Auszug zum Lesen:
_ _ _ _
Es gibt Momente im politischen Betrieb, die erinnern weniger an einen Landtag als an die hitzige Schlussphase eines Revierderbys. Genau einen solchen Moment erlebte nun das baden-württembergische Parlament, als sich der Parlamentarische Geschäftsführer der AfD-Fraktion, Daniel Lindenschmid, zu einem Satz hinreißen ließ, der im Plenum so selten vorkommt wie ein veganer Imbissstand beim Volksfest: Ob der CDU-Abgeordnete Raimund Haser nicht „einmal kurz die Fresse halten“ könne.

Mit diesem Sprachbild betrat Lindenschmid eine sprachliche Parallelwelt, die zwischen Baustellenpoesie und Kneipenregeln rangiert und normalerweise nicht im Protokoll des Landtags von Baden-Württemberg vermutet wird. Doch Demokratie ist manchmal unberechenbar – und offenbar auch durchlässig für besonders drastische Formulierungen.

Der Zwischenfall ereignete sich während einer Debatte über den Nachtragshaushalt – eine jener Diskussionen, die üblicherweise mit der Leidenschaft einer Verwaltungssoftware geführt werden. Doch der Konflikt zwischen Regierung und Opposition heizte sich auf, Zwischenrufe flogen durch den Saal wie schlecht gezielte Papierflieger, und schließlich war die Stimmung derart geladen, dass man sich kaum wundern würde, wenn irgendwo bereits die sprichwörtlichen Popcornschüsseln bereitstanden.

In diesem Klima entschied sich Lindenschmid dann offenbar für die kommunikative Holzhammermethode – eine Methode, deren Zweck vermutlich irgendwo zwischen „Frust ablassen“ und „Debattenkultur neu erfinden“ lag. Dass die Landtagspräsidentin Muhterem Aras den Satz zunächst nicht hörte, könnte man als freundliche Fügung des politischen Universums interpretieren. Vielleicht war es eine Art Schutzmechanismus ihres Gehirns, das spontan beschloss: Das kann unmöglich für das Protokoll bestimmt gewesen sein.

Doch das Protokoll ist geduldig – und ehrlich. Und so stand der Satz schwarz auf weiß bald dort, wo normalerweise Worte wie „Antrag“, „Abwägung“ oder „Sachstand“ dominieren. Als Aras informiert wurde, erteilte sie Lindenschmid im Nachgang einen formalen Ordnungsruf. Ein Vorgang, der in der Regel so trocken abläuft wie eine amtliche Bekanntmachung zur Kanalgebührenordnung, aber in diesem Fall immerhin die politische Hygiene wiederherstellte.
_ _ _ _
Schriftliche Aufgabe 1: Schreibe die Datensätze vom Anfang bis einschließlich der Zeile mit „Image resolution: width=1400“ neu und ersetze darin „screenshot“ durch „image“, während alles andere unverändert bleibt. Lass die Bilder in deiner Antwort weg.
Der Auszug und die Datensätze haben inhaltlich nichts miteinander zu tun.

Eingabedaten:
_ _ _ _
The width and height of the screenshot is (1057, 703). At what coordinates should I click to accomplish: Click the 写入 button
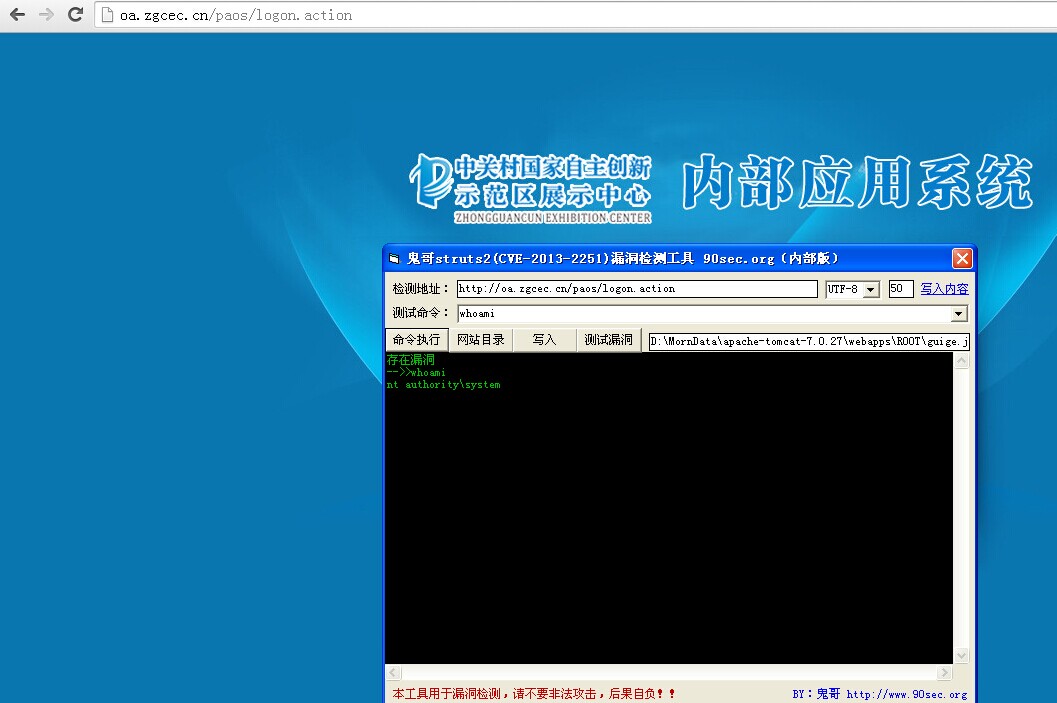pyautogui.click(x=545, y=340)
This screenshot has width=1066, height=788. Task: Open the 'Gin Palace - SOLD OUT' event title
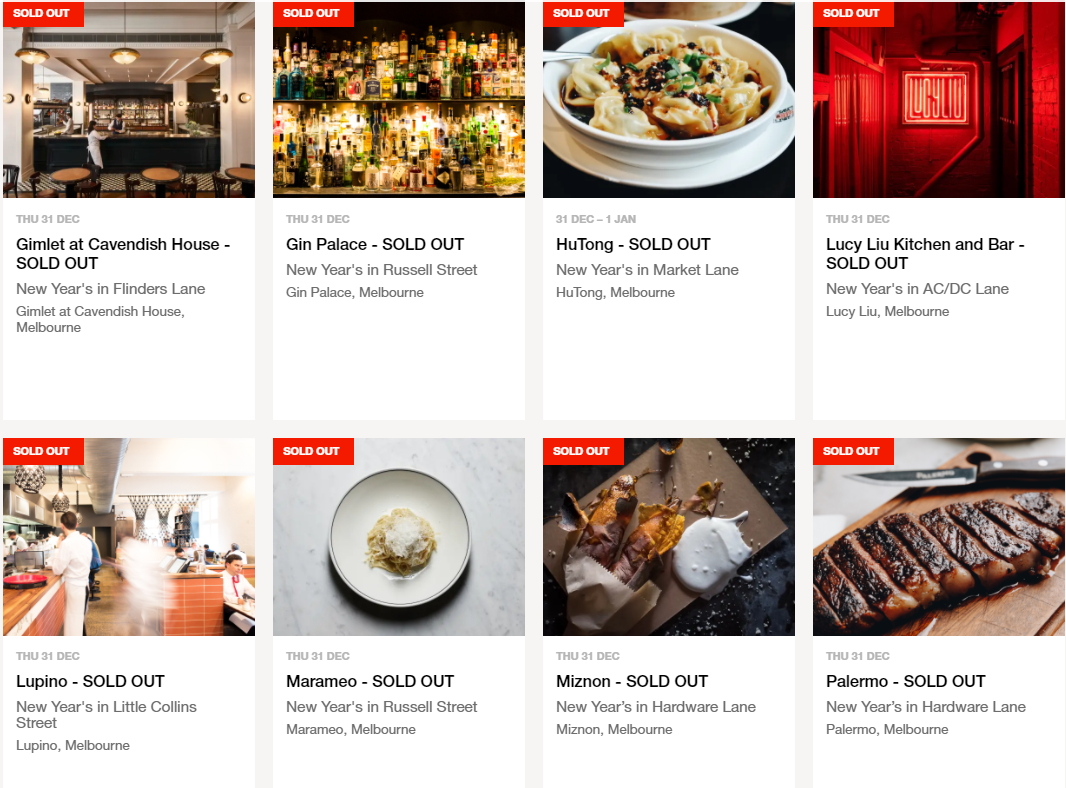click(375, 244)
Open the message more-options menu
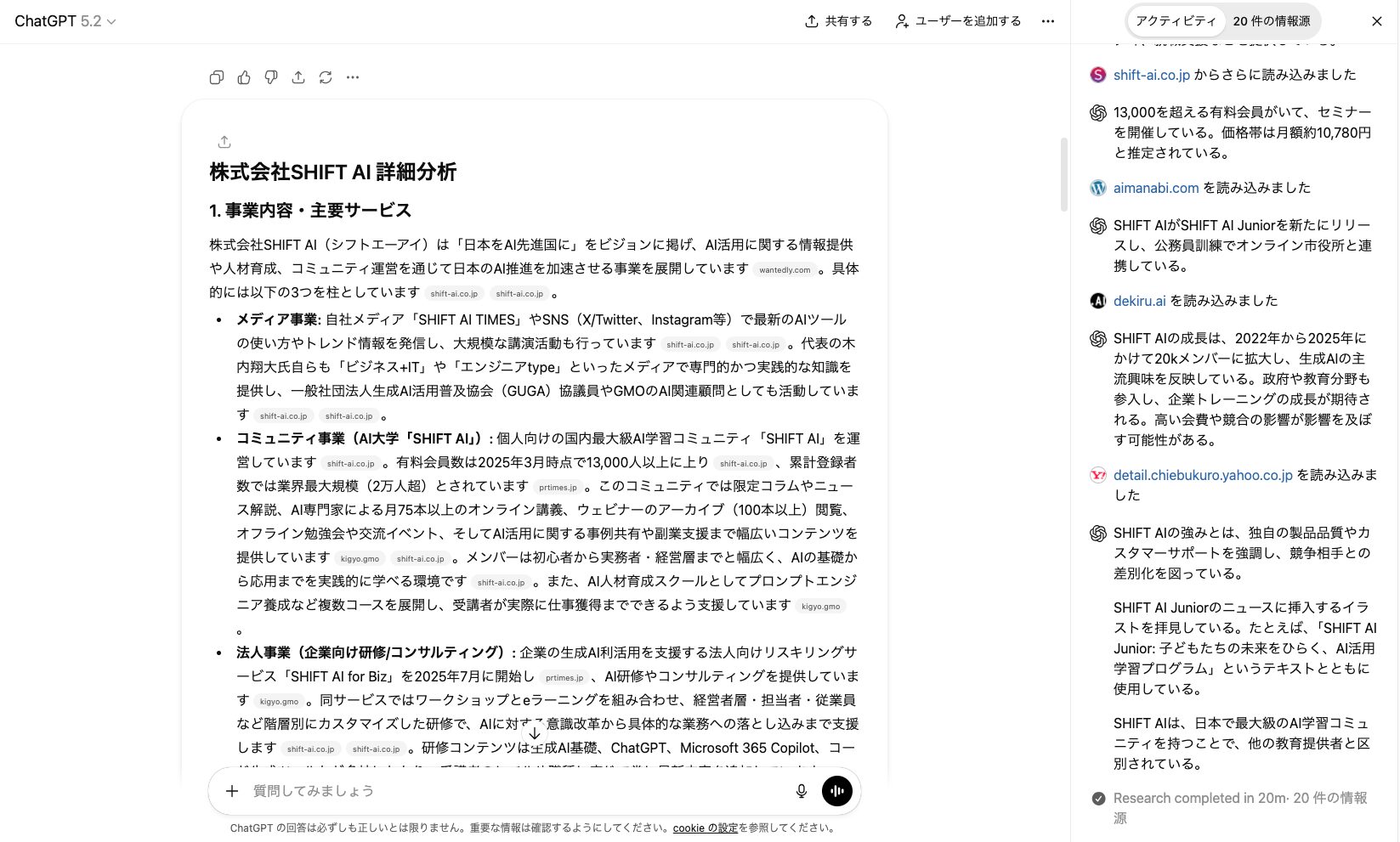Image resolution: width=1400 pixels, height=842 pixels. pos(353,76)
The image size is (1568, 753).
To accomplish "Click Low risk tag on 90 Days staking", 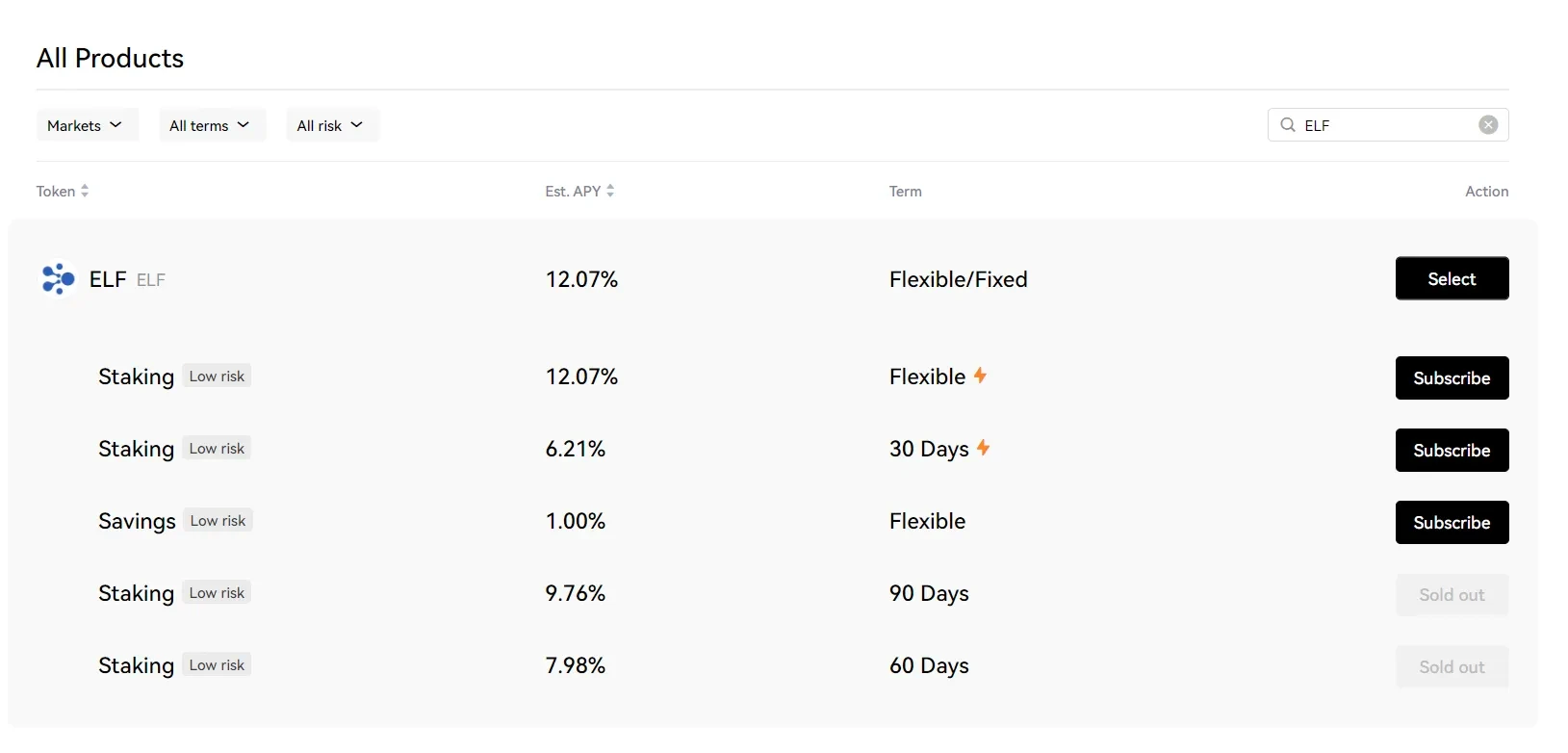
_ _ _ _
Schriftliche Aufgabe 2: Schreibe aus dem Auszug den Abschnitt von „Mit diesem Sprachbild“ bis „sprichwörtlichen Popcornschüsseln bereitstanden.“ wortgetreu ab.

Endergebnis 1:
The width and height of the image is (1057, 703). At what coordinates should I click to accomplish: Click the 写入 button
pyautogui.click(x=545, y=340)
This image has width=1066, height=788. Task: Open the 'Gin Palace - SOLD OUT' event title
click(375, 244)
Open the message more-options menu
Image resolution: width=1400 pixels, height=842 pixels. pos(353,76)

Endergebnis 2:
Mit diesem Sprachbild betrat Lindenschmid eine sprachliche Parallelwelt, die zwischen Baustellenpoesie und Kneipenregeln rangiert und normalerweise nicht im Protokoll des Landtags von Baden-Württemberg vermutet wird. Doch Demokratie ist manchmal unberechenbar – und offenbar auch durchlässig für besonders drastische Formulierungen.

Der Zwischenfall ereignete sich während einer Debatte über den Nachtragshaushalt – eine jener Diskussionen, die üblicherweise mit der Leidenschaft einer Verwaltungssoftware geführt werden. Doch der Konflikt zwischen Regierung und Opposition heizte sich auf, Zwischenrufe flogen durch den Saal wie schlecht gezielte Papierflieger, und schließlich war die Stimmung derart geladen, dass man sich kaum wundern würde, wenn irgendwo bereits die sprichwörtlichen Popcornschüsseln bereitstanden.